Will the young leader of the National Religious Party, Naftali Bennett, be able to overcome the old rabbinical establishment and restore his party's spirit of openness, wonders Nadav Perry.

Naftali Bennett (L), head of the far-right Bayit Yehudi party, campaigns at a bar in Tel Aviv January 20, 2013. Israel will hold a parliamentary election on January 22. Bennett has emerged as the surprise success story of the country's election campaign, with polls predicting his party will win some 13 seats, and that a cabinet post for Bennett is likely. REUTERS/Nir Elias (ISRAEL - Tags: POLITICS ELECTIONS HEADSHOT) - RTR3CPCU
Naftali Bennett campaigns in Tel Aviv, Jan. 20, 2013. — REUTERS/Nir Elias

We should all keep in mind the same winning slogan that accompanied Minister of Trade and Industry Naftali Bennett over the past year on his journey from the realms of almost total anonymity to the peak he reached in the recent elections. “Something new is beginning,” the young Bennett promised his party membership when he ran in the primaries against its ossified, old-time leadership. “Something new is beginning,” Bennett promised voters during the general election campaign.

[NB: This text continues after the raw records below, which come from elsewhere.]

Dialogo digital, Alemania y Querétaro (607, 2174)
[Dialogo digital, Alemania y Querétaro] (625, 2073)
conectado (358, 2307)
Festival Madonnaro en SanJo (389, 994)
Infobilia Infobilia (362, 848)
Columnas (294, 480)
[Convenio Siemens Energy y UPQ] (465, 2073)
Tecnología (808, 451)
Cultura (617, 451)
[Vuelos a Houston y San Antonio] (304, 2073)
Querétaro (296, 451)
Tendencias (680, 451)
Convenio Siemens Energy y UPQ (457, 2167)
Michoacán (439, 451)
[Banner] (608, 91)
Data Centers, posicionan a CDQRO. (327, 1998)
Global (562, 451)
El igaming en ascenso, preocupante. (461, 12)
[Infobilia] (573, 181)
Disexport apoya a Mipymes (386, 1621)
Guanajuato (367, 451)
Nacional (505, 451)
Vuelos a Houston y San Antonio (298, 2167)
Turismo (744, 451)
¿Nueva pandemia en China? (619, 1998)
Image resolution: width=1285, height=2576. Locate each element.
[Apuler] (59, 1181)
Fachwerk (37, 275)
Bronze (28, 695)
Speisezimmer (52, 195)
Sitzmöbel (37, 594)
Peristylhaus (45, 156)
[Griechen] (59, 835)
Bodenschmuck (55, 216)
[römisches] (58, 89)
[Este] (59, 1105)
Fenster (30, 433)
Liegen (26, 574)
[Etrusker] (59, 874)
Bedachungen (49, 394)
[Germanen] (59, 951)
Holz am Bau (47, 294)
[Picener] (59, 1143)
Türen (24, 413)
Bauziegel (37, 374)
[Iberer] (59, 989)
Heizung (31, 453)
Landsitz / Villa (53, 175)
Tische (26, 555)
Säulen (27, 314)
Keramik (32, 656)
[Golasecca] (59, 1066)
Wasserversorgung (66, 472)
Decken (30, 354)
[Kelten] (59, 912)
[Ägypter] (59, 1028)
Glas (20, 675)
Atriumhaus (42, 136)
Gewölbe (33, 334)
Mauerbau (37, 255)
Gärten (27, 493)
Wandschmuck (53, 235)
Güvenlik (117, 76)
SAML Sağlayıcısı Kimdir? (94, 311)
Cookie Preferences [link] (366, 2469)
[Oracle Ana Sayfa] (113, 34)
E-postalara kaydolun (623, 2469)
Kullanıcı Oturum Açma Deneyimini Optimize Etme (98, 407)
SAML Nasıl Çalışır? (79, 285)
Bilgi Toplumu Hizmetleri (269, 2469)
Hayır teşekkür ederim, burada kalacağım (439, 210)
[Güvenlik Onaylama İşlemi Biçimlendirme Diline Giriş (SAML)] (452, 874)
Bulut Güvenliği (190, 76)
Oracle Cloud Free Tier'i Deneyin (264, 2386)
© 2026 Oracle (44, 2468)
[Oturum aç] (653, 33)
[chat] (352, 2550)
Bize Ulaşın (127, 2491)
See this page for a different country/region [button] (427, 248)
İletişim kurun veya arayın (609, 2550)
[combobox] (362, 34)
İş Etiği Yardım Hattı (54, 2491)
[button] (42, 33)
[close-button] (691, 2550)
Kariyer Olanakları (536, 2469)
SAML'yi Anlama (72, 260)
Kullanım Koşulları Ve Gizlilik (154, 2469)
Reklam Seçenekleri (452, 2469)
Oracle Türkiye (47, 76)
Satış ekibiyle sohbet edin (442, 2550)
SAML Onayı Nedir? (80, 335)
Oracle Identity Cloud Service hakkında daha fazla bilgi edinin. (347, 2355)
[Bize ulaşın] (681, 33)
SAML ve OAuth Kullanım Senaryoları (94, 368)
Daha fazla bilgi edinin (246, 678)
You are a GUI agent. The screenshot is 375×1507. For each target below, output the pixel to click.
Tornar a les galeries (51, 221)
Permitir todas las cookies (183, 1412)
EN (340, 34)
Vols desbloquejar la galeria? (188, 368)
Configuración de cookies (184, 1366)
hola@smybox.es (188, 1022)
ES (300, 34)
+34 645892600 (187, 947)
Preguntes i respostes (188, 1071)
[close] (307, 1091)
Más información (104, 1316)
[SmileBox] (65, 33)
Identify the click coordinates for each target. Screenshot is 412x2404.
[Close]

Hundreds of thousands were in fact persuaded that the fresh young idealist represented a vibrant, new brand of religious Zionism, which for years had been kowtowing to ultra-Orthodox Judaism instead of fulfilling its historic role as a bridge between religious and secular Jews, and between religion and state. Now Bennett has to make good on his promises and to prove that a new beginning is, indeed, at hand.

During the early years of the state, the national religious movement represented all that was beautiful in the Jewish religion. While the ultra-Orthodox were quick to shut themselves off in their own ghettos and totally separate themselves from Israeli society, those wearing ''knitted skullcaps'' — the trademark of the national religious movement — tried to live in both worlds: studying religion as well as working, attending rabbinical colleges as well as serving in the military, praying in a synagogue as well as taking in a good movie. The early leaders of the National Religious Party (Mafdal) portrayed this combination best — people like Haim-Moshe Shapira and Yosef Burg, whose conduct and very being signaled a pleasing moderation.